* **Stated task**
Starting at the beginning of the listing and ending at the line containing "[x=338, y=8]", write out the lines again with "Screen dimensions" swapped for "Screen size" and nothing else changed.

[Start Records provided]

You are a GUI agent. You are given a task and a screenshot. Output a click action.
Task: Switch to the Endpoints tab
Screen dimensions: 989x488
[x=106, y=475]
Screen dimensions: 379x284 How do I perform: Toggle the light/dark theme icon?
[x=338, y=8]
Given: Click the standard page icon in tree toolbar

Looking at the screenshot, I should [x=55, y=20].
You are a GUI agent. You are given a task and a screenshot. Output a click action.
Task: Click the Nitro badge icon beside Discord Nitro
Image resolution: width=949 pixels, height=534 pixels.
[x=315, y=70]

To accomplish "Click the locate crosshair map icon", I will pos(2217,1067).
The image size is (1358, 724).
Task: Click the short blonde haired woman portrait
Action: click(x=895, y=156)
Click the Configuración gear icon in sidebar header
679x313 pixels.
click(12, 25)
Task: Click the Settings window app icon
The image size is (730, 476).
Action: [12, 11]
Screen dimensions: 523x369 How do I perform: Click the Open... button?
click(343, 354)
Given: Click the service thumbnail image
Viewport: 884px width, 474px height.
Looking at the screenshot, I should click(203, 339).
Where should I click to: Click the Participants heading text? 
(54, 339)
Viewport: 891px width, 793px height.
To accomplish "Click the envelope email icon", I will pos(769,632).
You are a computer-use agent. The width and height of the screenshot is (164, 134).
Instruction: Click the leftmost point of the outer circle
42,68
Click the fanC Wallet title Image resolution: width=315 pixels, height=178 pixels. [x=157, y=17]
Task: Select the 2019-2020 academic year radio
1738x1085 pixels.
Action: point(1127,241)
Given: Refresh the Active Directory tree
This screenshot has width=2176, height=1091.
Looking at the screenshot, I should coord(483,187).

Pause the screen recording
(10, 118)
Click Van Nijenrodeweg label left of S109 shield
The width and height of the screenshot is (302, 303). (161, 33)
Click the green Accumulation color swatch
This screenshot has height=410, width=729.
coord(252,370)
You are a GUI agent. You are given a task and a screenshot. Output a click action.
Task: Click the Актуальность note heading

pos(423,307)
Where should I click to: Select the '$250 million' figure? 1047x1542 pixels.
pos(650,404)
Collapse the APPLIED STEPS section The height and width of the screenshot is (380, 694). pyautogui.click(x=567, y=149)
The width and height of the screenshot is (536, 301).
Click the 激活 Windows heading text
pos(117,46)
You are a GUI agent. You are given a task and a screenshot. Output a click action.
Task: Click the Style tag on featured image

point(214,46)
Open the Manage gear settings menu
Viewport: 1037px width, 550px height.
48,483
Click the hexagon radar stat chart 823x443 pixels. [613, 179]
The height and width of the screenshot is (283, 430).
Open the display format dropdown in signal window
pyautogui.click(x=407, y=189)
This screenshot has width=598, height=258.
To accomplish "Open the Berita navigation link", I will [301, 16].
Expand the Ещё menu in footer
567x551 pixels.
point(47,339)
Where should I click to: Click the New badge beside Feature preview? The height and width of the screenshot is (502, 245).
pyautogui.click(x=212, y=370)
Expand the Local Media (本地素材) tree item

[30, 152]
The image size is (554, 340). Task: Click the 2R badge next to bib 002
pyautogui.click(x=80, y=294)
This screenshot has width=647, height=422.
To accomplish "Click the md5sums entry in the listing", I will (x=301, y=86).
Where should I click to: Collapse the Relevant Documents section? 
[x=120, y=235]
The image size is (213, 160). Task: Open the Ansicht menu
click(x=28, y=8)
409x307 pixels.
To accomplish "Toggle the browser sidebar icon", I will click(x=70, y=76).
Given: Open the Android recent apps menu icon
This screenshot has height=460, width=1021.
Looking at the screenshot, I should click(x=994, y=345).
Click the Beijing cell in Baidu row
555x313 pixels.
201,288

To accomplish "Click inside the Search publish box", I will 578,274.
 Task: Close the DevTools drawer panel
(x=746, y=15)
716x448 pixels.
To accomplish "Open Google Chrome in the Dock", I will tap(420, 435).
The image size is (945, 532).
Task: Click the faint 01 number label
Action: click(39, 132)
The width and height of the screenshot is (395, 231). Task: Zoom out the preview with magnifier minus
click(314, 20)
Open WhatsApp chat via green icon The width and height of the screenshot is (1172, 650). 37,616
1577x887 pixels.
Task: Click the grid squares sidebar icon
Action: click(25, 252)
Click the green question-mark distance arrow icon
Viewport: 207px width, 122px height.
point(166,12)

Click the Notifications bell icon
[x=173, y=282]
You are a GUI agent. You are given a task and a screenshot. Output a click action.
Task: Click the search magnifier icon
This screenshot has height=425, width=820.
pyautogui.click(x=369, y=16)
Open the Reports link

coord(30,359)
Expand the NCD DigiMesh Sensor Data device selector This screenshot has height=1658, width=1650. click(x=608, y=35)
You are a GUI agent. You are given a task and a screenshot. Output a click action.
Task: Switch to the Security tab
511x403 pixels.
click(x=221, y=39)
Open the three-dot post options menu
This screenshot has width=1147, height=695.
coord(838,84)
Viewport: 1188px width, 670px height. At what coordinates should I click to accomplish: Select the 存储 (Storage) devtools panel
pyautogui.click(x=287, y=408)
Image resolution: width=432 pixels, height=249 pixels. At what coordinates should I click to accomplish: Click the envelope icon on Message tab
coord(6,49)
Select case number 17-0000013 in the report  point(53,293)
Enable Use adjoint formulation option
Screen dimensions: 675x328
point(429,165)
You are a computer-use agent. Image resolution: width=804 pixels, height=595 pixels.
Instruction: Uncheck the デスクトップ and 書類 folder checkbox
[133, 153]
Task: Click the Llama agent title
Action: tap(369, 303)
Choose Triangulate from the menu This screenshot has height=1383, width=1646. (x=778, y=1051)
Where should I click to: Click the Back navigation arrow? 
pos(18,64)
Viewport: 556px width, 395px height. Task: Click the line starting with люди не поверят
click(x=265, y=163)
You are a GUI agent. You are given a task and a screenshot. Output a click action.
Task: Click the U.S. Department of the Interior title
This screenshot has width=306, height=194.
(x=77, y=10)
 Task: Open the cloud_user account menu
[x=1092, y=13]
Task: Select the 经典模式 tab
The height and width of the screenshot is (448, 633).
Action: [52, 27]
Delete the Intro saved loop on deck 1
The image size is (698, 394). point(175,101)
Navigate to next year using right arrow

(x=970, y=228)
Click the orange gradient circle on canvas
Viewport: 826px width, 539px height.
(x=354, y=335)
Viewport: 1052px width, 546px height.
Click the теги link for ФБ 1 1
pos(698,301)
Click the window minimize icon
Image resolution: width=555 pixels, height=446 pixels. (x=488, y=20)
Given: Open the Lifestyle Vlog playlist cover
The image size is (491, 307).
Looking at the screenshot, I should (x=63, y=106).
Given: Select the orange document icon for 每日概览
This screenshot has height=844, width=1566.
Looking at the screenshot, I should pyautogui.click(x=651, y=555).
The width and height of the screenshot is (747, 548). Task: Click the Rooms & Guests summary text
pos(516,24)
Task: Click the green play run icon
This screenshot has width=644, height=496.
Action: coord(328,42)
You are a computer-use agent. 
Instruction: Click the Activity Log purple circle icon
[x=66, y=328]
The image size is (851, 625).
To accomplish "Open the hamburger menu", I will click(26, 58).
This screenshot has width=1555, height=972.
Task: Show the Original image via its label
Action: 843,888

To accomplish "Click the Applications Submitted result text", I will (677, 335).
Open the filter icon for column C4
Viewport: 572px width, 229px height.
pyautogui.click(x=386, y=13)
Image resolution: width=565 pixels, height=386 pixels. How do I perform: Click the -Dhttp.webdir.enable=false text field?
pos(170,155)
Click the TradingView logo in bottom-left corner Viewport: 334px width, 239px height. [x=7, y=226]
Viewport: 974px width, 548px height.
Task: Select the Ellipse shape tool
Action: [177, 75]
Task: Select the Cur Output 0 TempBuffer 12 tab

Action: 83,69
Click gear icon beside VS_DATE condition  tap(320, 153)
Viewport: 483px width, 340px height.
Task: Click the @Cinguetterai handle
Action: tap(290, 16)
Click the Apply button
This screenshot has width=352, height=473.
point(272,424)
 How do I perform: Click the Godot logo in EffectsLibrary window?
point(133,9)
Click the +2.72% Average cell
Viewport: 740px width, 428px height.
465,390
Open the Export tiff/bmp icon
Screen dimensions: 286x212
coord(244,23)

[End Records provided]

* **Answer to this task**
You are a GUI agent. You are given a task and a screenshot. Output a click action.
Task: Switch to the Endpoints tab
Screen size: 989x488
[x=106, y=475]
Screen size: 379x284 How do I perform: Toggle the light/dark theme icon?
[x=338, y=8]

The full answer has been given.